There was another meeting of ECOWAS in Dakar on May 3rd. This time the interim president and the interim prime minister attended. ECOWAS announced that they would only send troops to Mali if they were asked. They said that they would not be an army of occupation.
At present the arrests continue and the caches of arms and money continue to be found. There is the habitual sound of gunfire around Bamako. Politically, the situation seems to be back to where it was before the Abidjan meeting. Malians will determine their road forward.
CONCERNING THE NORTH
The situation gets worse as time passes and the Separatists(MNLA) /Islamists (Ansar Dine) /Al Queda (AQIM) /narcotrafficants settle in. They fight for dominance between them. The MNLA people don’t have enough to eat. The others in concert have money from kidnapping ransoms, drug traffic and outside support for other Islamist forces such as supply planes from Qatar.
There are over 200,000 refugees and internally displaced people. They are in dire need of everything- food, medicine and medical care and other primary necessities.
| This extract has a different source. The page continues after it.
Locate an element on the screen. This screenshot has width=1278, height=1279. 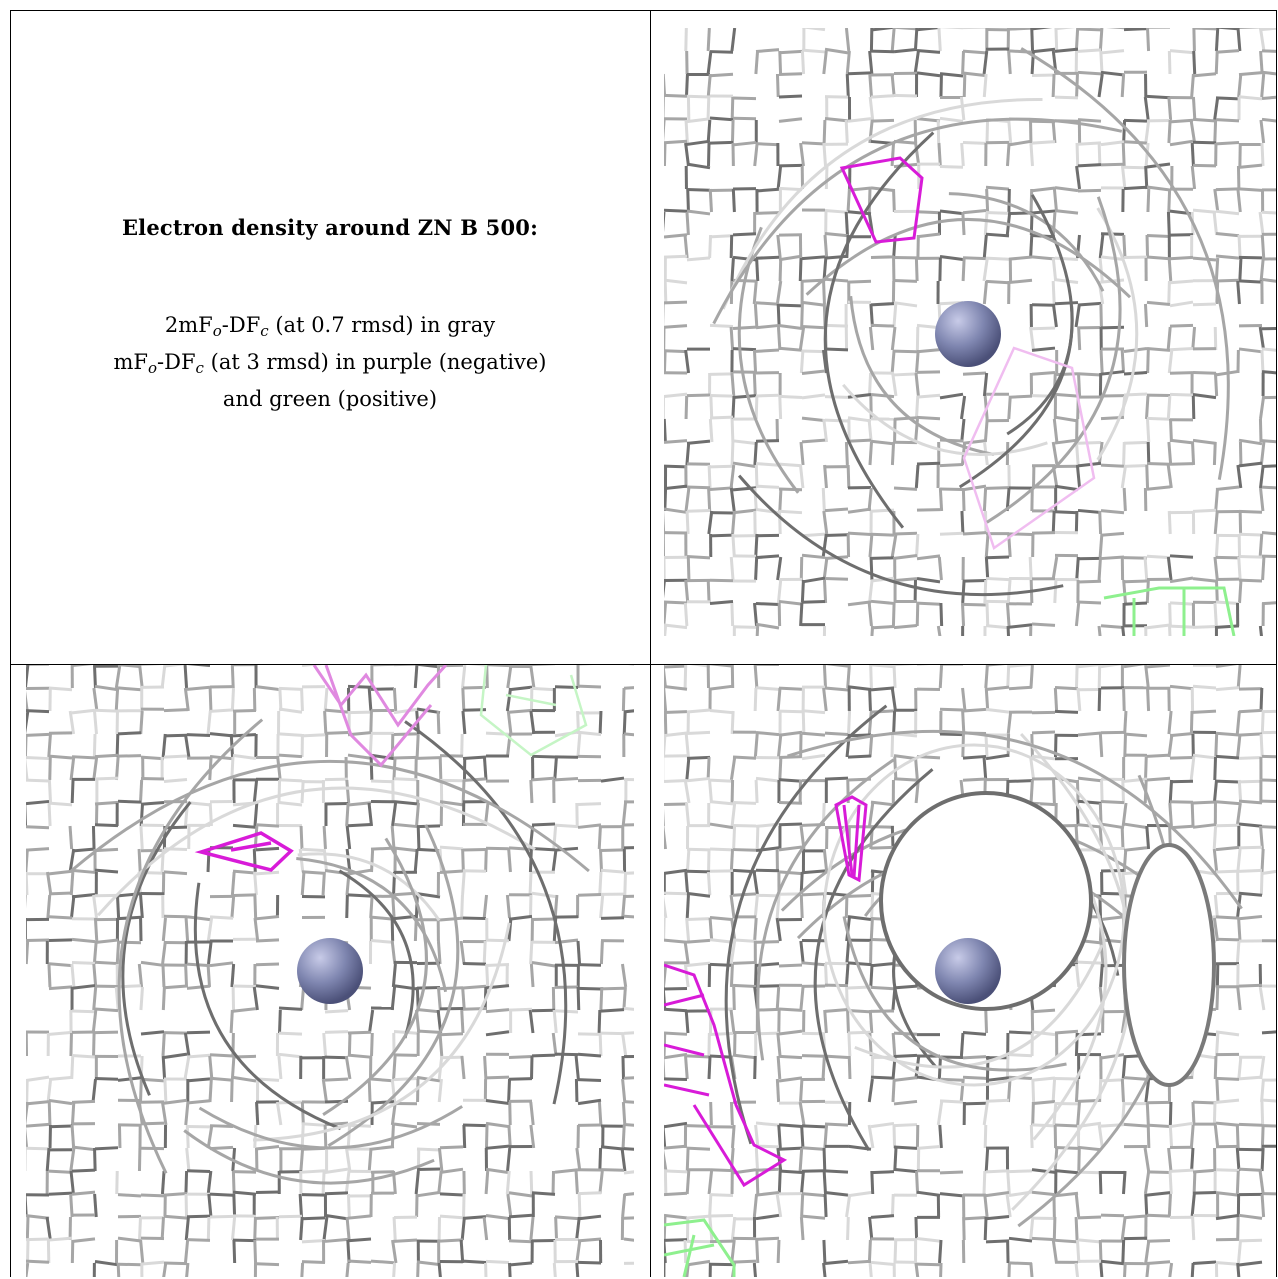
ring-outline-bottom-right is located at coordinates (1019, 915).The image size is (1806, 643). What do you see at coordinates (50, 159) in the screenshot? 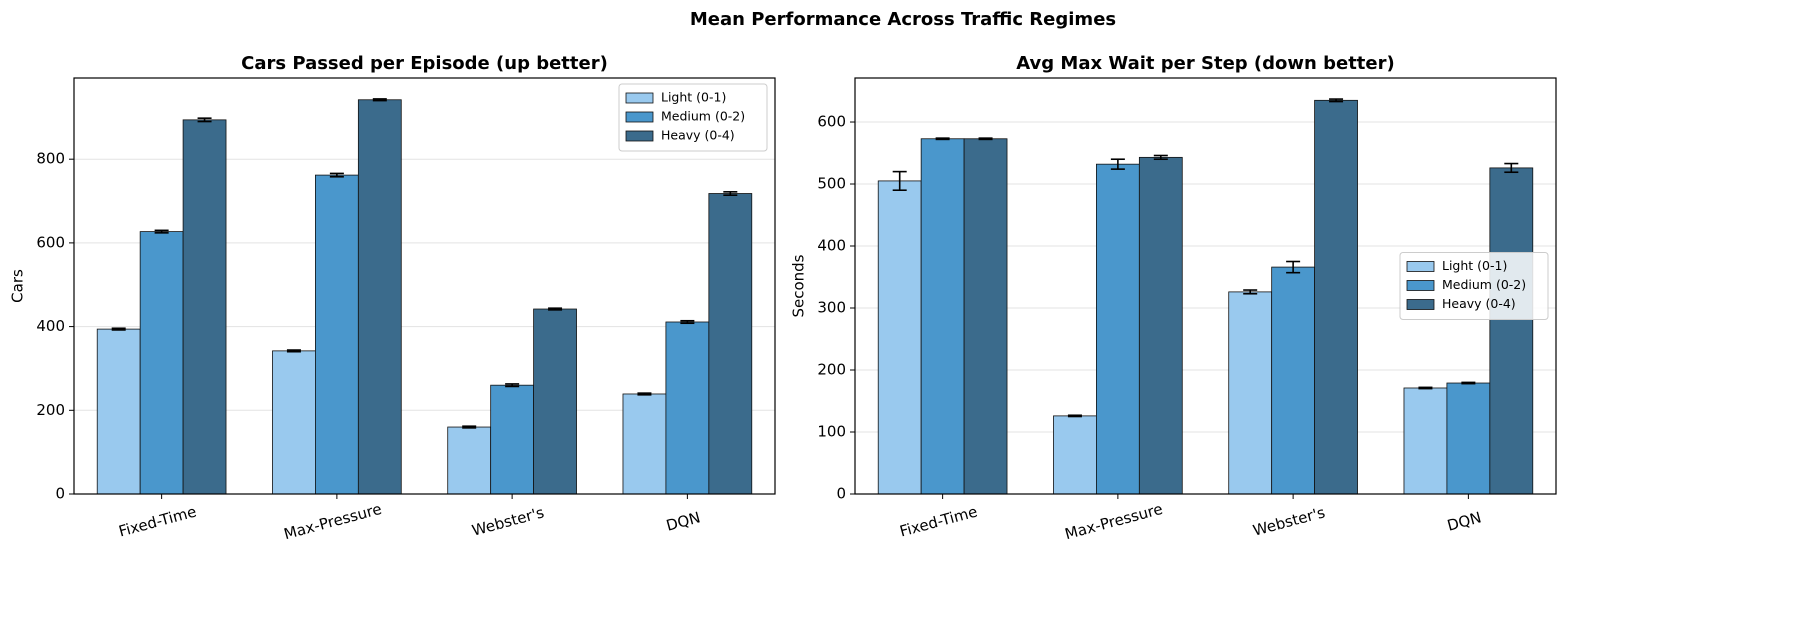
I see `y-tick-label: 800` at bounding box center [50, 159].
Gender based violence continues. A Human Rights Watch report documents war crimes by Northern rebels. Human Rigths Watch Report
In recent days there have been reports that the Ansar Dine Islamists destroyed sacred sites in Timbuktu. Why would Islamists destroy Islamic sacred sites? Because only their brand of Islam is the real Islam. All the other Islamic beliefs are false. And according to them, the way that the people in Timbuktu, an important center of Islamic learning since the middle ages, observed Islam was not correct. So Ansar Dine destroyed attacked the sacred building and burned the sacred contents of what they deemed to be profane. Reuters: Mali Islamists attack UNESCO holy site in Timbuktu
At least one Malian humanitarian convoy Cri de Coeur-Cry of the Heart brought some small amount of food and simple medicine to the north. There are plans for more. But the agreement for the international community – the UN and the Red Cross to bring more supplies has not been finalized.